EXERCISE: Collect every line in the records below that contains the word "header".

Collected data entries
*** Block opens ***

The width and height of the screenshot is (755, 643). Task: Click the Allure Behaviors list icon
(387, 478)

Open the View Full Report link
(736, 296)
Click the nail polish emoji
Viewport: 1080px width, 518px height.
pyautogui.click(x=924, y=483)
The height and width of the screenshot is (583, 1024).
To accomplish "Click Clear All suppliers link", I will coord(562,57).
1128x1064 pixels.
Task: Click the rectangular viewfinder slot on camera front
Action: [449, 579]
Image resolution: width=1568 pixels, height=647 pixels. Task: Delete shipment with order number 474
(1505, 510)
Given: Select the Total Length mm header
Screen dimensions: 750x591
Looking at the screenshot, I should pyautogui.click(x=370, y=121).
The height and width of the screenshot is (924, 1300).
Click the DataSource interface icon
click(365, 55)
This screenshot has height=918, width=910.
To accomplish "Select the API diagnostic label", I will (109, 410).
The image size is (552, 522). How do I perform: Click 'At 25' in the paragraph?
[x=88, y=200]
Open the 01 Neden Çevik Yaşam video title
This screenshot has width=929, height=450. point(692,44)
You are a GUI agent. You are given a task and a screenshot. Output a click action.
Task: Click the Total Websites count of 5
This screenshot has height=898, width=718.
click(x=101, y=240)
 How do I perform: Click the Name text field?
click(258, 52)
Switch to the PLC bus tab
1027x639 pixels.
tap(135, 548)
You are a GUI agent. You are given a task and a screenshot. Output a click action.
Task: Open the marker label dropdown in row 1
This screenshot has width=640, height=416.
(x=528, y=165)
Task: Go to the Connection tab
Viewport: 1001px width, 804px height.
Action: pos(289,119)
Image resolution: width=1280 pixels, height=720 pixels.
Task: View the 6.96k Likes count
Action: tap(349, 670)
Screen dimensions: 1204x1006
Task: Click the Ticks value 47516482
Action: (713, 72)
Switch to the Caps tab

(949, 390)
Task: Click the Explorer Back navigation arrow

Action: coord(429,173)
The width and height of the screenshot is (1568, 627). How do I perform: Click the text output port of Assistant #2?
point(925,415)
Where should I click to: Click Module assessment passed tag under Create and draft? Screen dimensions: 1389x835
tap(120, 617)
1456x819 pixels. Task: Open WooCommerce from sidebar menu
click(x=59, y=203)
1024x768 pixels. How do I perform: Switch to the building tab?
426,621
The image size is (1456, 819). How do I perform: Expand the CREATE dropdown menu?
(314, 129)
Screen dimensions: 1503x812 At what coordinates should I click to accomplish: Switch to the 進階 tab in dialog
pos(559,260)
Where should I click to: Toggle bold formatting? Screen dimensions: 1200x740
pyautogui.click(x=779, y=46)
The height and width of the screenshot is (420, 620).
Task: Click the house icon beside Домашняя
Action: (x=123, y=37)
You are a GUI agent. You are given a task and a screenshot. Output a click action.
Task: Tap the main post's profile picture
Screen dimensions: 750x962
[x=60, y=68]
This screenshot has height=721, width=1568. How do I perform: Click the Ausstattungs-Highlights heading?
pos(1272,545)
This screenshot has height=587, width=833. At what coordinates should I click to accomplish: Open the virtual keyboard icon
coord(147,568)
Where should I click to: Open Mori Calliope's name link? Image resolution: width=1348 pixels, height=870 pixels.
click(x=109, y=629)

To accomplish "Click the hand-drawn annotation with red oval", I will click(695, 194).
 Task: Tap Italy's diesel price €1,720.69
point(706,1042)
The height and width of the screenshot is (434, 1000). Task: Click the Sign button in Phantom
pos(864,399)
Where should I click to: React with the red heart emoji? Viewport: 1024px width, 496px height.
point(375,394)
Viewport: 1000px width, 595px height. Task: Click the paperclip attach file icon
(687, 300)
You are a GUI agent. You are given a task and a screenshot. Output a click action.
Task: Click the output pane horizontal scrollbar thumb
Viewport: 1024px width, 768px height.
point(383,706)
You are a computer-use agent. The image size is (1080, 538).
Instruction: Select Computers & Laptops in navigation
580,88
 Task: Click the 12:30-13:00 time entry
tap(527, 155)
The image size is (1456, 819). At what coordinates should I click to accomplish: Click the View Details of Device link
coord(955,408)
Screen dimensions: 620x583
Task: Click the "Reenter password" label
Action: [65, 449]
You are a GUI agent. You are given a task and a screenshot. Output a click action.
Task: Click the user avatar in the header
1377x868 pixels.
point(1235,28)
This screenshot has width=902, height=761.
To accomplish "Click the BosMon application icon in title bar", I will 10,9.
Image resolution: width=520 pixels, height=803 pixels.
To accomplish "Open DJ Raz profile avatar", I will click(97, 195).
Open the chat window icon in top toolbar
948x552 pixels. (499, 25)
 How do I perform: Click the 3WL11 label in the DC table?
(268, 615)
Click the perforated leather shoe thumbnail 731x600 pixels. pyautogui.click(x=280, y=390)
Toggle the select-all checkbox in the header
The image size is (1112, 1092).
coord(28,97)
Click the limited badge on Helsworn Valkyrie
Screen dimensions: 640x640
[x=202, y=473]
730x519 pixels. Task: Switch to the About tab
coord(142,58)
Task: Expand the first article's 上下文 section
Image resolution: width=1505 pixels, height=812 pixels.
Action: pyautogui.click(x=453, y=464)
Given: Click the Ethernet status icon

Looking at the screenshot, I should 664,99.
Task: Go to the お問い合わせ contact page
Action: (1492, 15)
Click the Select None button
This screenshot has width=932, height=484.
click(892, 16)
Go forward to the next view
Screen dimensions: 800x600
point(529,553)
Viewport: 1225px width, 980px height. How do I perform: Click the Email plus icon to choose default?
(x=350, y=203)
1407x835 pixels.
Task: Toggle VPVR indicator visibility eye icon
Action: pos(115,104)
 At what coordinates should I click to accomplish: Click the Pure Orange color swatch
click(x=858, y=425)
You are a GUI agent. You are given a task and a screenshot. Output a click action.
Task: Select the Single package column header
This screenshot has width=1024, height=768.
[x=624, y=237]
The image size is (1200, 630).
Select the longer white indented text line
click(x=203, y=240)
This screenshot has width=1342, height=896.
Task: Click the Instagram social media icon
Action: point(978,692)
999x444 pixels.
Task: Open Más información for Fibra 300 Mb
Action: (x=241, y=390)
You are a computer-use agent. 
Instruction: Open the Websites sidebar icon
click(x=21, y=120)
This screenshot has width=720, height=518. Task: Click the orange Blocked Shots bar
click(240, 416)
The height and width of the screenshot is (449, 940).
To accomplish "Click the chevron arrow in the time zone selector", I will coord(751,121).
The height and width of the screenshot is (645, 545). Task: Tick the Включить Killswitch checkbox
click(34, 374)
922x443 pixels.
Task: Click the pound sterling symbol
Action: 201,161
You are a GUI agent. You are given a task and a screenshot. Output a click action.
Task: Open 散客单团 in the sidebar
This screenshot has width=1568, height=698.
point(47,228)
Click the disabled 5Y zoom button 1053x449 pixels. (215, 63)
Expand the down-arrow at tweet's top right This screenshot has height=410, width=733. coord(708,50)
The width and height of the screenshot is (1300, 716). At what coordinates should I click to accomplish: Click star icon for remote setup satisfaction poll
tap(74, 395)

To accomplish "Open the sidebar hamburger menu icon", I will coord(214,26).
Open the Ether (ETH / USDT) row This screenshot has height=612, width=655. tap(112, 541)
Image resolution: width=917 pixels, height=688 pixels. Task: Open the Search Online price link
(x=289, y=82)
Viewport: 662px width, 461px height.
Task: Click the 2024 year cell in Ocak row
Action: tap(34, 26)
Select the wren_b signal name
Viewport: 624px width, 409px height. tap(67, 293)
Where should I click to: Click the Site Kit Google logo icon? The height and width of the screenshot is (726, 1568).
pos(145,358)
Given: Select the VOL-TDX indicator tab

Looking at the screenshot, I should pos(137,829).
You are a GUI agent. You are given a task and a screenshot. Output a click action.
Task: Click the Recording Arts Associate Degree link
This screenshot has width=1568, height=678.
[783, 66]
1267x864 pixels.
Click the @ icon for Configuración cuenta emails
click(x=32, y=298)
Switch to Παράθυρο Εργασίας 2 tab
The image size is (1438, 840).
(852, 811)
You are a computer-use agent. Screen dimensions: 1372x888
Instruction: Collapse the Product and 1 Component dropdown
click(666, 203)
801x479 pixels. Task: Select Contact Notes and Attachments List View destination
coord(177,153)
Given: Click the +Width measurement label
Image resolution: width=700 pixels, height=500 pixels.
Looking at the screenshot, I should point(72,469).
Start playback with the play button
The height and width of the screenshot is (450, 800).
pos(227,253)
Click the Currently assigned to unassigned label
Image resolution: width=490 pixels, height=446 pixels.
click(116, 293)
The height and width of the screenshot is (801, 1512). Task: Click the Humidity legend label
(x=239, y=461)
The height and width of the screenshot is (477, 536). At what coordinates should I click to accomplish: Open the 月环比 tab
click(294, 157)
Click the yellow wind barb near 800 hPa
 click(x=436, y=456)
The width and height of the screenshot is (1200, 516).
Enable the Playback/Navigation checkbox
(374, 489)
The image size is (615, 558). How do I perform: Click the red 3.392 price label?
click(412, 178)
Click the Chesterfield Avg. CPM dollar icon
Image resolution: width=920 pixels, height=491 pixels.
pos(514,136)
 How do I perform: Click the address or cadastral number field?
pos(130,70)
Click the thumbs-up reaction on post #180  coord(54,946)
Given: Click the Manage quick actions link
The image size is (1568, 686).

*** Block closes ***

OUTPUT:
Given: Select the Total Length mm header
Task: Click the user avatar in the header
Toggle the select-all checkbox in the header
Task: Select the Single package column header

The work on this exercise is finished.